Another startup in the space, CarbonCure Technologies, embeds CO2 into fresh concrete, strengthening it while trapping the carbon through a mineralization process.
Zeroing in on the lowest-impact concrete
One big remedy for concrete is just giving it more time to cure. For generations, suppliers have been forced to deliver batches that cure in 28 days. The faster you want your concrete to dry, the more cement you have to add. Some jobs may need to move fast. But with carbon conscientiousness growing, many jobs may not.
“Over a 19-month project, what is ten days?” Mitchell asked. “If we have these conversations early enough, we can work through it.”
“We are now specifying at 56 or 90 days and many of our colleagues are also,” said Christopher Drew of Adrian Smith + Gordon Gill Architecture.
AS + GG uses a tool to project the lifetime carbon emissions from their buildings, both from embodied carbon and overall energy use. The tool, One Click LCA can even automatically update to reflect the changes on a local grid that make a material cleaner.
Engineers and architects tend to be too proscriptive in the concrete they demand for particular projects, said Lionel Lemay, executive vice president of the National Ready Mixed Concrete Association.
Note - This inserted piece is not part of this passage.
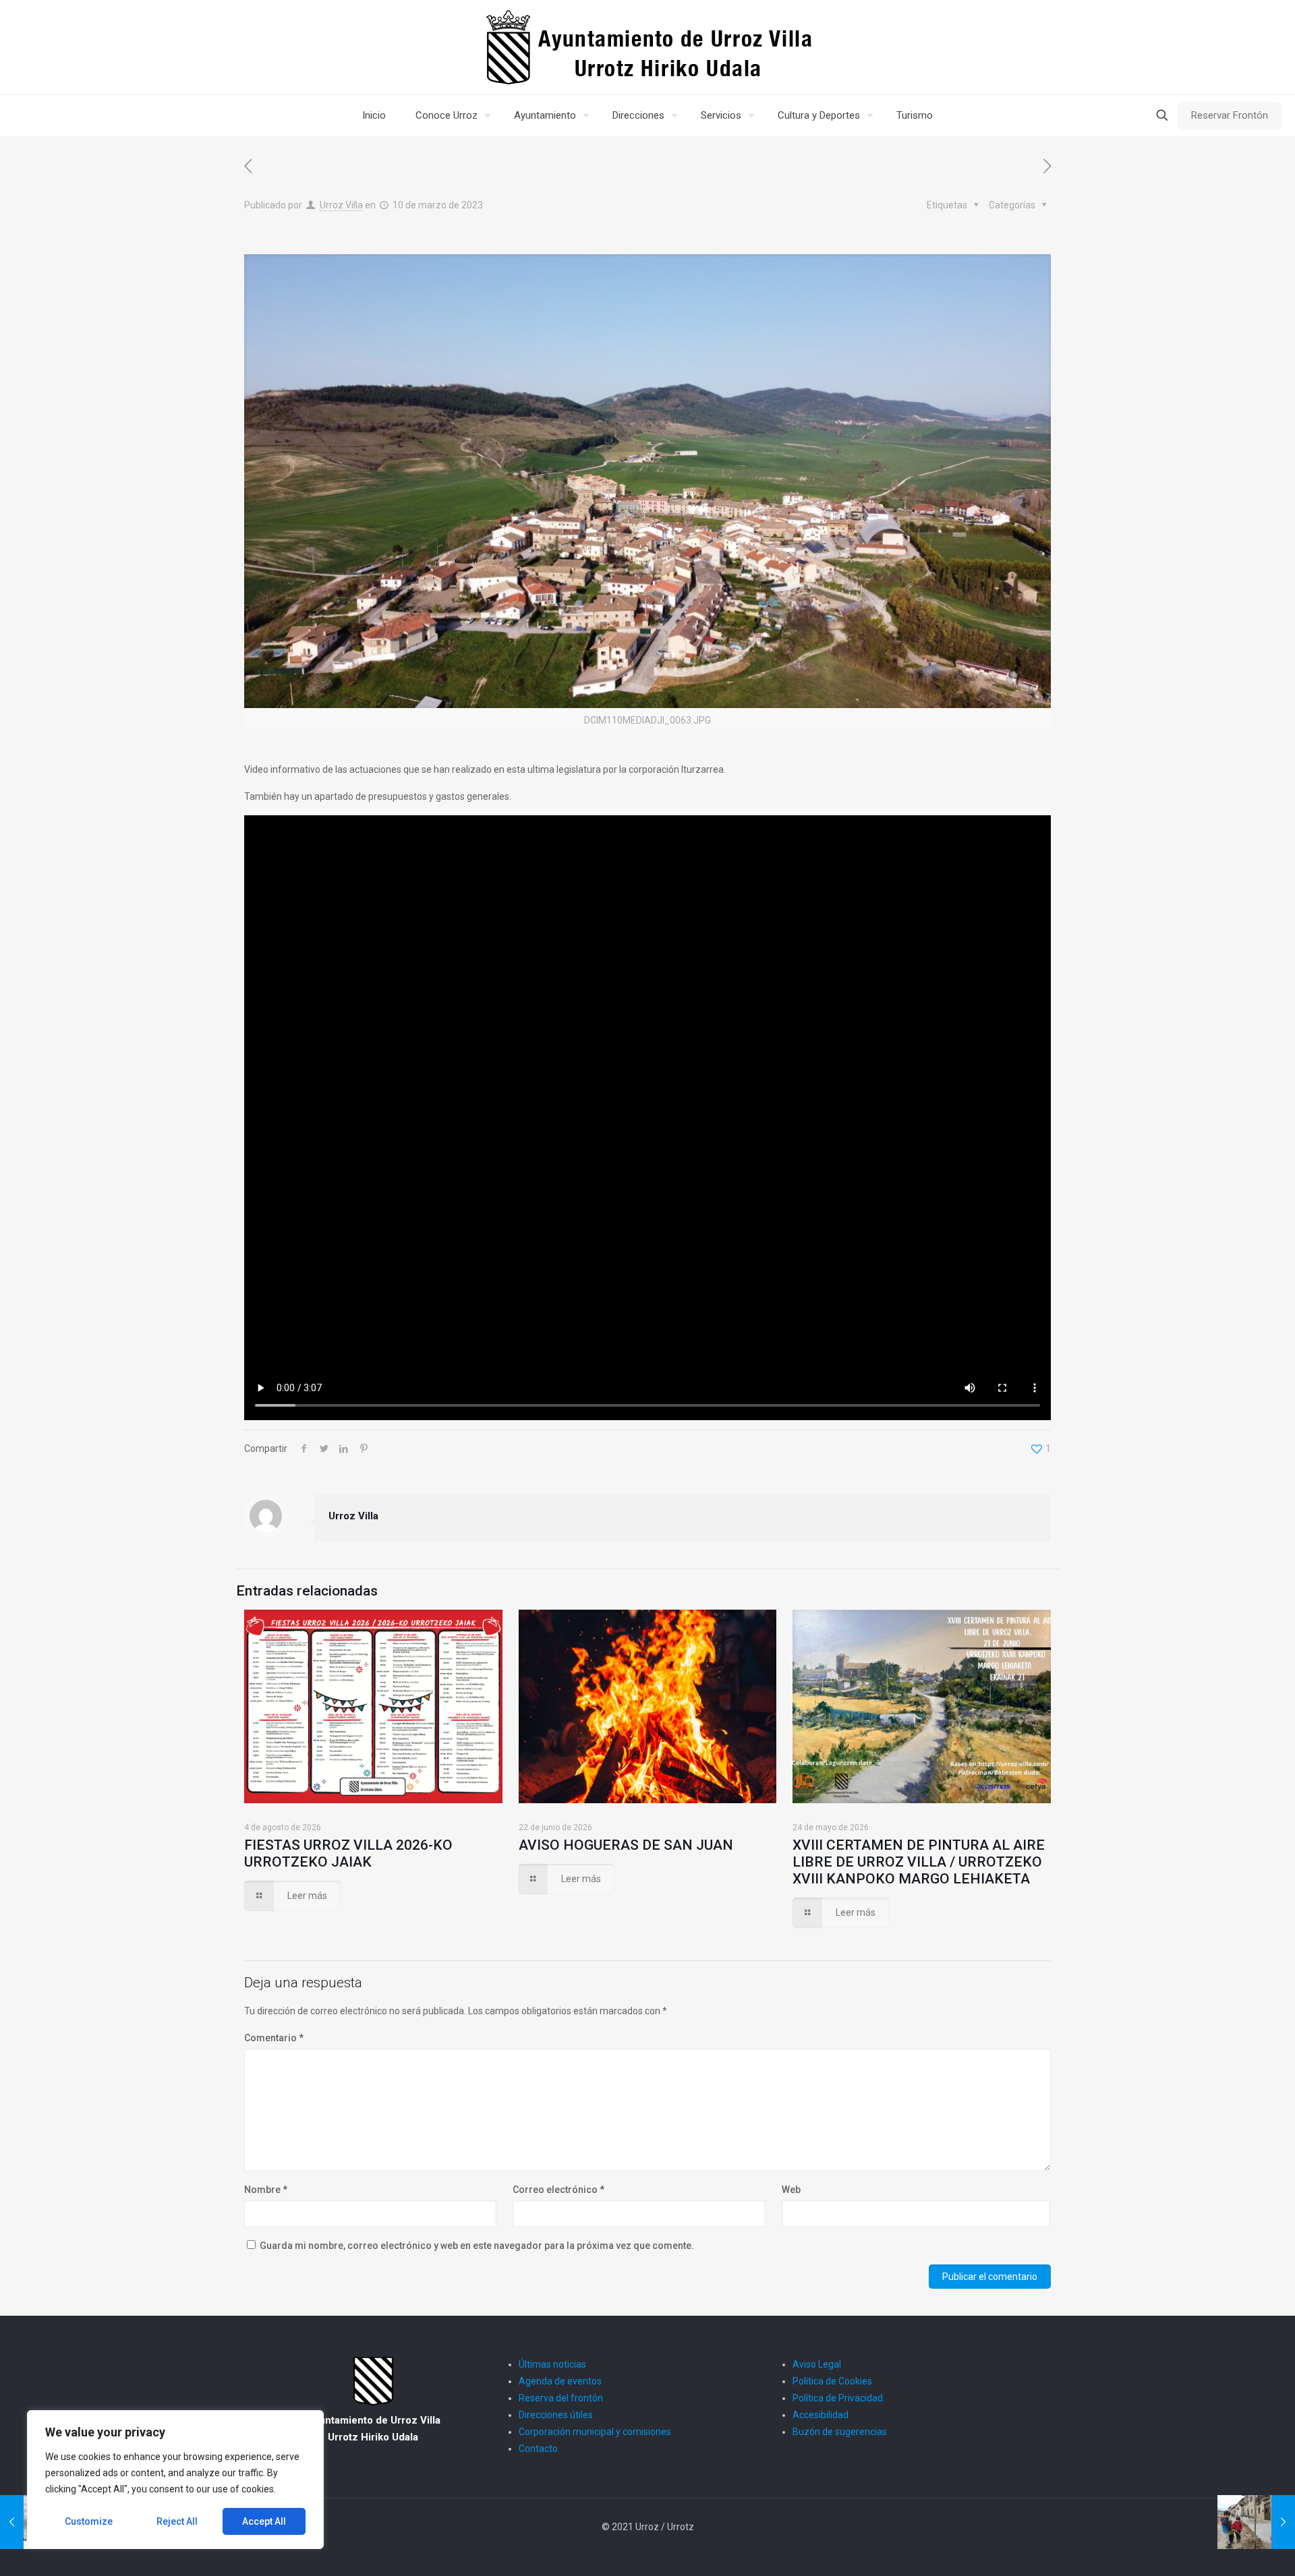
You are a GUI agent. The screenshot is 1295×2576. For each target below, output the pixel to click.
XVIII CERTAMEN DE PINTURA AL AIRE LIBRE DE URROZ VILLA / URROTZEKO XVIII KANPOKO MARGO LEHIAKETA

Many experts agree this is actually adding millions of tons of unnecessary carbon emissions by demanding mixes that can’t be modified to reduce their impact.
One cutting edge for the industry is carbon absorption from the air. Left exposed, concrete actually sucks up small but meaningful amounts of carbon dioxide after the structure is finished, perhaps 3 percent of what went into making the concrete structure.
Simply asking for two bids— one that is lowest cost, and one that is the best price for the lowest carbon — could yield significant benefits, Magnusson Klemencic’s Davies suggested. “If it only costs 5 percent more, and could cut the carbon footprint in half, I have buyers who would go for that.”
There is no technological magic wand that removes carbon from concrete-making, but there is a fast-changing palette of options, AS + GG’s Drew said. “Fly ash, Blue Planet, CarbonCure, high strength rebar,” he said. “We should be looking to combine all the different solutions.”